@snappy Thanks for the compliment, but there are many great people on the forum who help new users. We are fortunate to have those people who are not only very experienced on the machine, but very experienced with recording and engineering in general.
There is a way to pull up a waveform and that is by pressing the jog button. That waveform won't tell you anything useful regarding phase. When you have your snare track up in the mix, and you add the overhead tracks to the mix and it sounds good, you have nothing to worry about. I have never had to reverse the polarity on a set of overhead drum mics.

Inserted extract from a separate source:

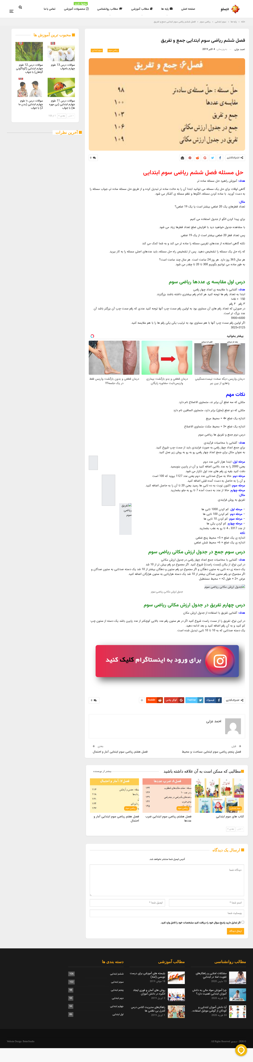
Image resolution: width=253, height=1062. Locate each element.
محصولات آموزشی (75, 6)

In my personal experience, it only becomes a problem if microphones are close to being diametrically opposed to each other, such as a snare drum mic facing down on the top and one on the bottom facing up. But that being said, it's not an absolute hard and fast rule. What matters is how it sounds. And I have had occasion to leave the microphones out of phase and it sounded better ("phase" is really an incorrect term in this situation because phase is time based and this is really polarity +/- 180°). Indiscriminately reversing the polarity on microphones can introduce problems at mixdown time. Of course, you can always reverse the polarity on the channel, but unless you've taken really good notes you may not remember which microphones you pressed the magic button on.
FWIW, I never centered my overhead mics on the snare - I centered the overhead mics on the cymbals. But I also had mics on the snare too.
The bottom line is, if it sounds good then it's okay. And to this day, I've never seen the waveforms of any of that stuff I did in the old days on 24 tracks - even my own records. Unless I were to import the mixdown track into a DAW and look at it, I would have no reason to see it. Trust your ears.